_SUPPLIED MATERIAL_:
================================
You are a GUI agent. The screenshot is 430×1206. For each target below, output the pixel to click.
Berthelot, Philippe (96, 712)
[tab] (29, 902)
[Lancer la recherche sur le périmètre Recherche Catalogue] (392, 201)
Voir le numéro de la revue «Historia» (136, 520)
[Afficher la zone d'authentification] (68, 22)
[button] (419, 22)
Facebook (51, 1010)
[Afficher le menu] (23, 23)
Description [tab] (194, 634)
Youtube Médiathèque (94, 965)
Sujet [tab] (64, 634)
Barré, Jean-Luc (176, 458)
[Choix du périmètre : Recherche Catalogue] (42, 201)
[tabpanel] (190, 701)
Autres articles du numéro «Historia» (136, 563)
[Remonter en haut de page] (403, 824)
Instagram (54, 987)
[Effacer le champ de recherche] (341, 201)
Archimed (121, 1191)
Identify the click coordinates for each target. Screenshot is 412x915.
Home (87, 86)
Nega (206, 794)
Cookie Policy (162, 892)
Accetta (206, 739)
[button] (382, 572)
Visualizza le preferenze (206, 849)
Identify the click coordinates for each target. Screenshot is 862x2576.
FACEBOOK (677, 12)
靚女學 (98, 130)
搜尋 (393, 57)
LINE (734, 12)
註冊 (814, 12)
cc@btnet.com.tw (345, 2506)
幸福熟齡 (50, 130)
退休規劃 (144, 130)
================================
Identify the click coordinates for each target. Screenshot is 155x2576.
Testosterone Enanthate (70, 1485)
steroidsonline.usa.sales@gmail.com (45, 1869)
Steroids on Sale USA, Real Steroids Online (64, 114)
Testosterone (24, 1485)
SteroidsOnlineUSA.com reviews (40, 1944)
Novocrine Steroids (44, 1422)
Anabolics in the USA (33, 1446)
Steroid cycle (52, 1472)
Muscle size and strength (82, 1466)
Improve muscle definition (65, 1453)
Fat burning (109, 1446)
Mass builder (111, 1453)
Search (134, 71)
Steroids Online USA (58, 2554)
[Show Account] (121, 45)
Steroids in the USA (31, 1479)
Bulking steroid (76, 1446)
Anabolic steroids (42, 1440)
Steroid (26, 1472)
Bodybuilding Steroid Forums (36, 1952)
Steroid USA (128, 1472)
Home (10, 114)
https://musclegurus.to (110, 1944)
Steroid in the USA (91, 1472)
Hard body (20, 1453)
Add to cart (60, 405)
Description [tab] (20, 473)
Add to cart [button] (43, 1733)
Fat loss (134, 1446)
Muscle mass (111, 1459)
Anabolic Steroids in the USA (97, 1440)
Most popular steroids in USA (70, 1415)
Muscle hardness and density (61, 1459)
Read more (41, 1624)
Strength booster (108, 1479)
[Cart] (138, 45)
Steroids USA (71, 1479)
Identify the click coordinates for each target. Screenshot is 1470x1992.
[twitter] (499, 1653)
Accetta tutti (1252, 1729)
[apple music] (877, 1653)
================================
_TASK REQUIREMENTS_: In the material above, find the line containing "[button] (419, 22)" and the line containing "退休規劃 (144, 130)", then write out exactly those two lines and every line between them, and nothing more.

_EXERCISE ANSWER_:
[button] (419, 22)
Facebook (51, 1010)
[Afficher le menu] (23, 23)
Description [tab] (194, 634)
Youtube Médiathèque (94, 965)
Sujet [tab] (64, 634)
Barré, Jean-Luc (176, 458)
[Choix du périmètre : Recherche Catalogue] (42, 201)
[tabpanel] (190, 701)
Autres articles du numéro «Historia» (136, 563)
[Remonter en haut de page] (403, 824)
Instagram (54, 987)
[Effacer le champ de recherche] (341, 201)
Archimed (121, 1191)
Identify the click coordinates for each target. Screenshot is 412x915.
Home (87, 86)
Nega (206, 794)
Cookie Policy (162, 892)
Accetta (206, 739)
[button] (382, 572)
Visualizza le preferenze (206, 849)
Identify the click coordinates for each target. Screenshot is 862x2576.
FACEBOOK (677, 12)
靚女學 (98, 130)
搜尋 (393, 57)
LINE (734, 12)
註冊 (814, 12)
cc@btnet.com.tw (345, 2506)
幸福熟齡 (50, 130)
退休規劃 (144, 130)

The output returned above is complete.